From the data below, please reproduce exactly everything from the line that contains "Выберите фотографии (487, 2387)" down to the line that contains "info@smartpoligraphservice.ru (207, 2533)", with both ends included.

GIVEN DATA:
● ● ● ●
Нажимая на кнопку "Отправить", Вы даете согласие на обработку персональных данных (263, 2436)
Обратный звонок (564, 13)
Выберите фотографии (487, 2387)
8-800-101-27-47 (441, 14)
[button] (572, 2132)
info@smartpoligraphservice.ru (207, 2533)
● ● ● ●
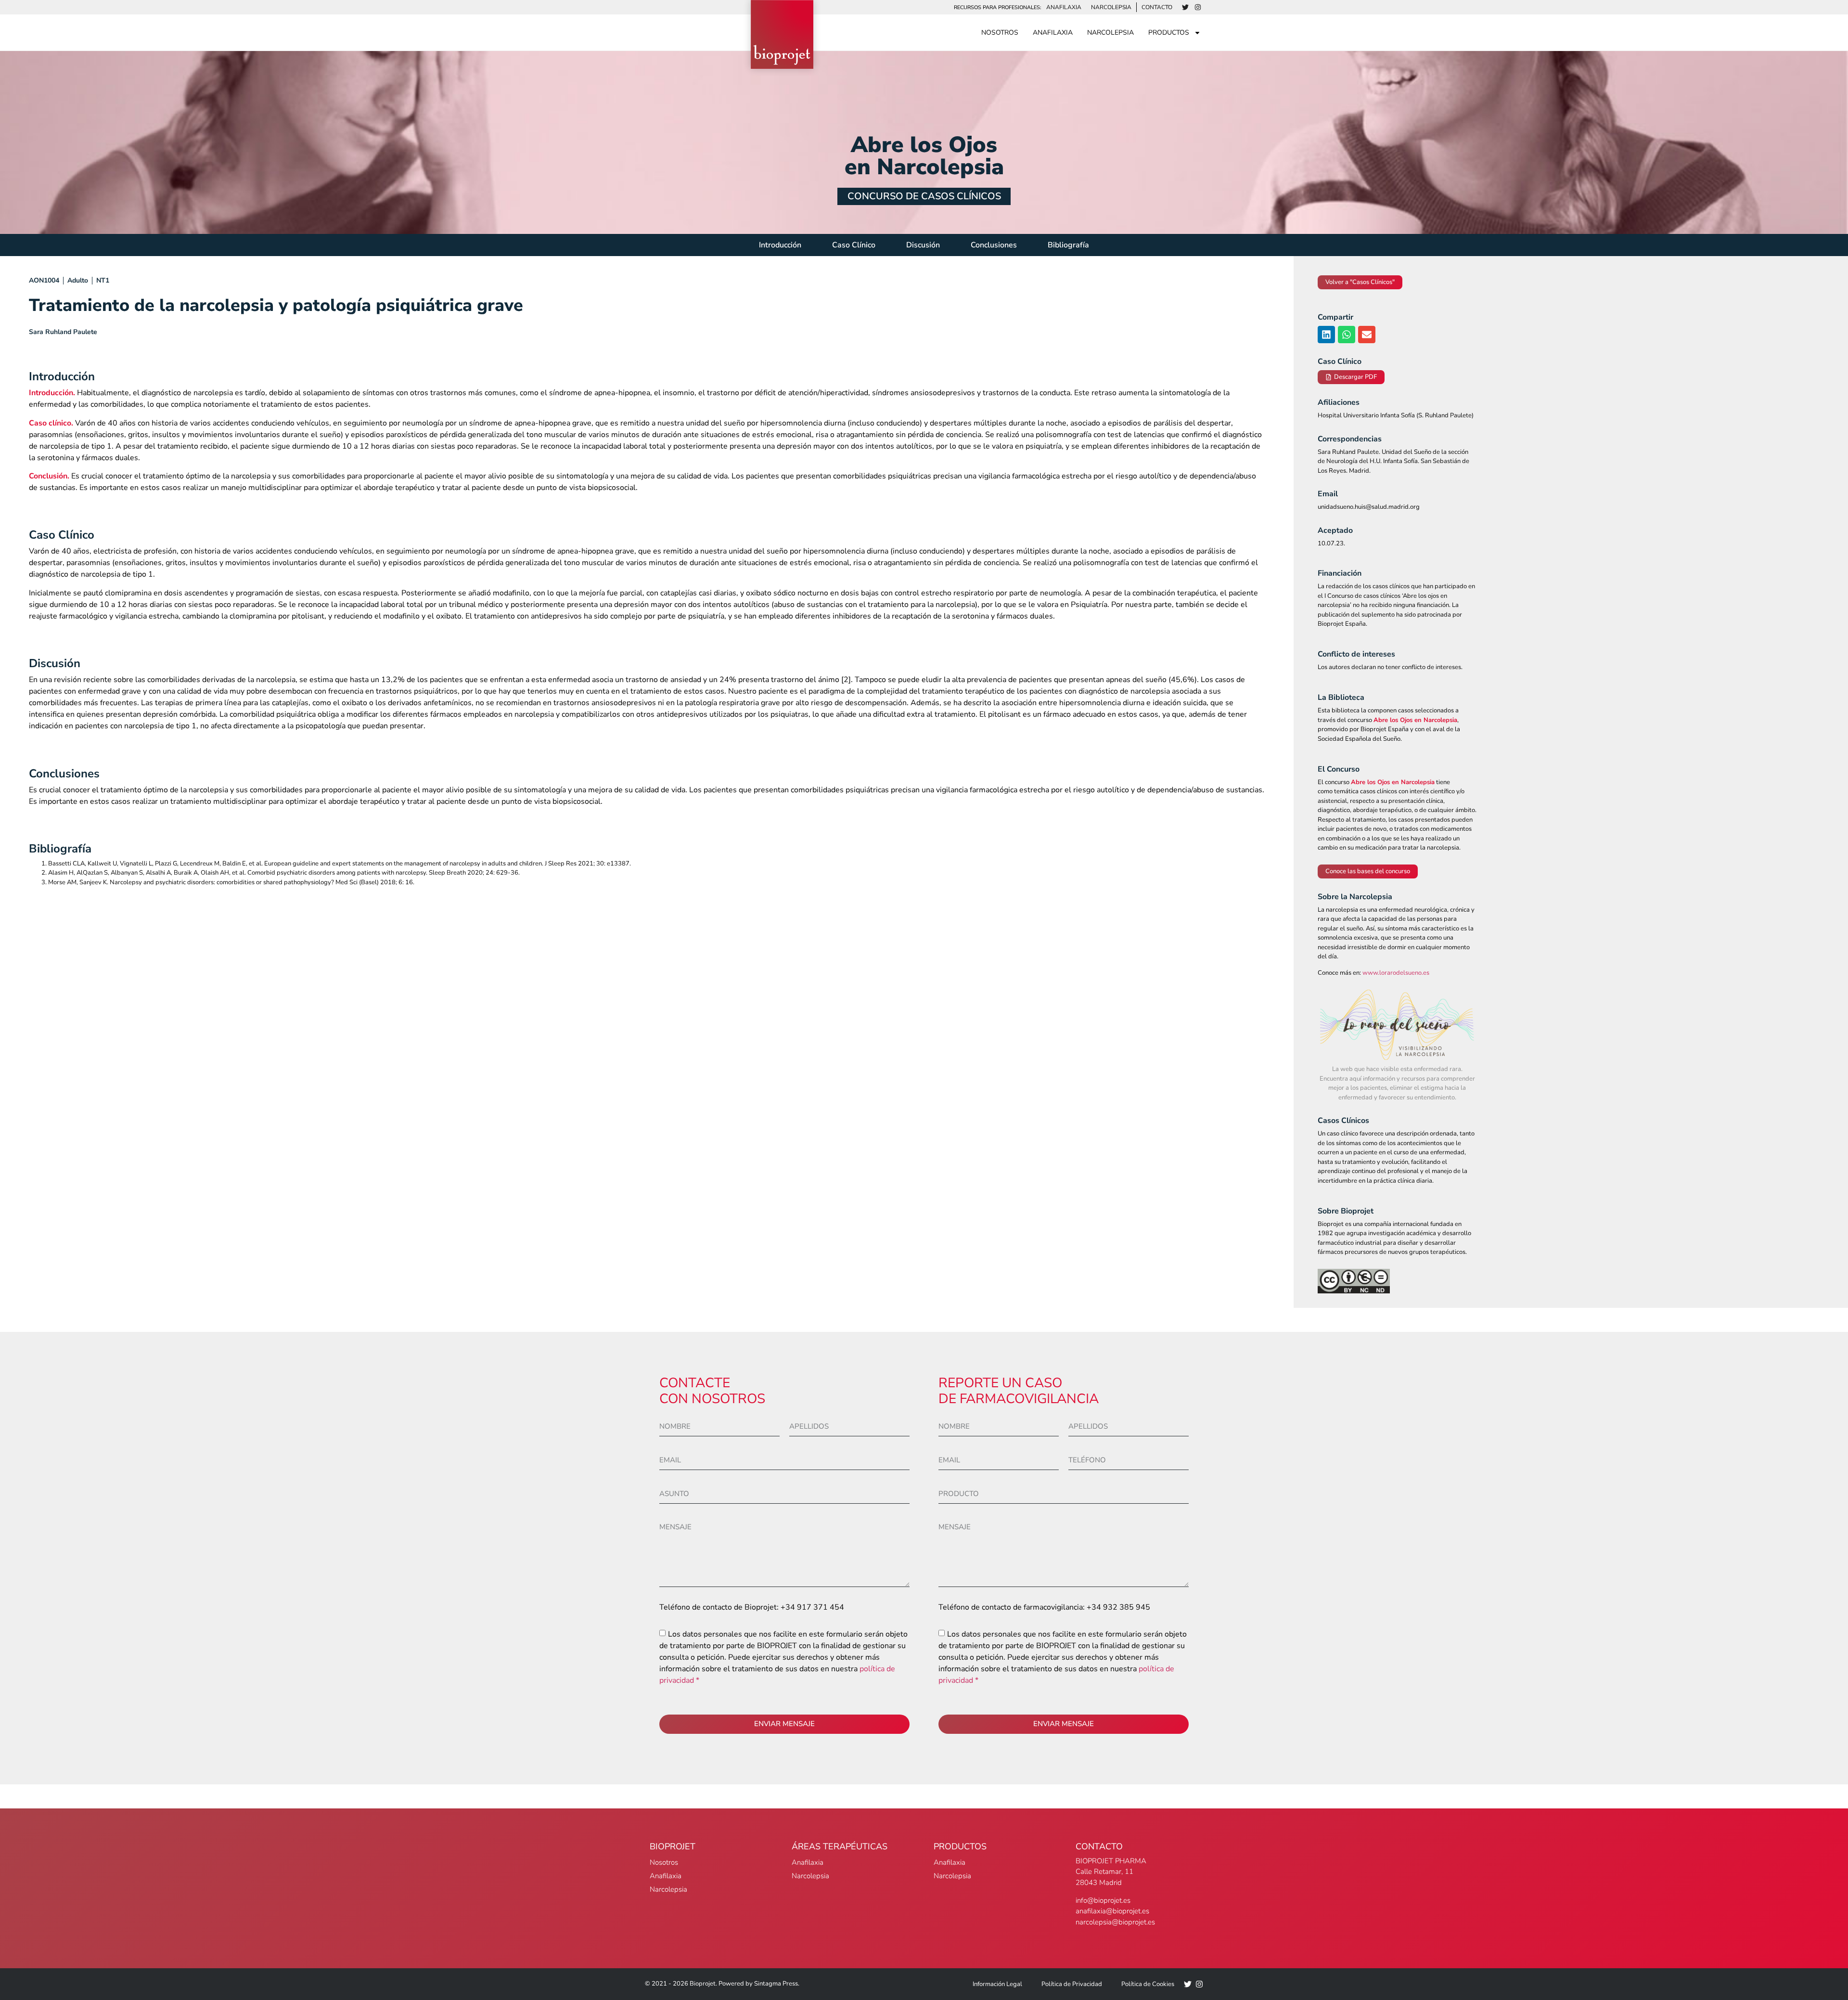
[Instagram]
● ● ● ●
RESPONSE BELOW:
Выберите фотографии (487, 2387)
8-800-101-27-47 (441, 14)
[button] (572, 2132)
info@smartpoligraphservice.ru (207, 2533)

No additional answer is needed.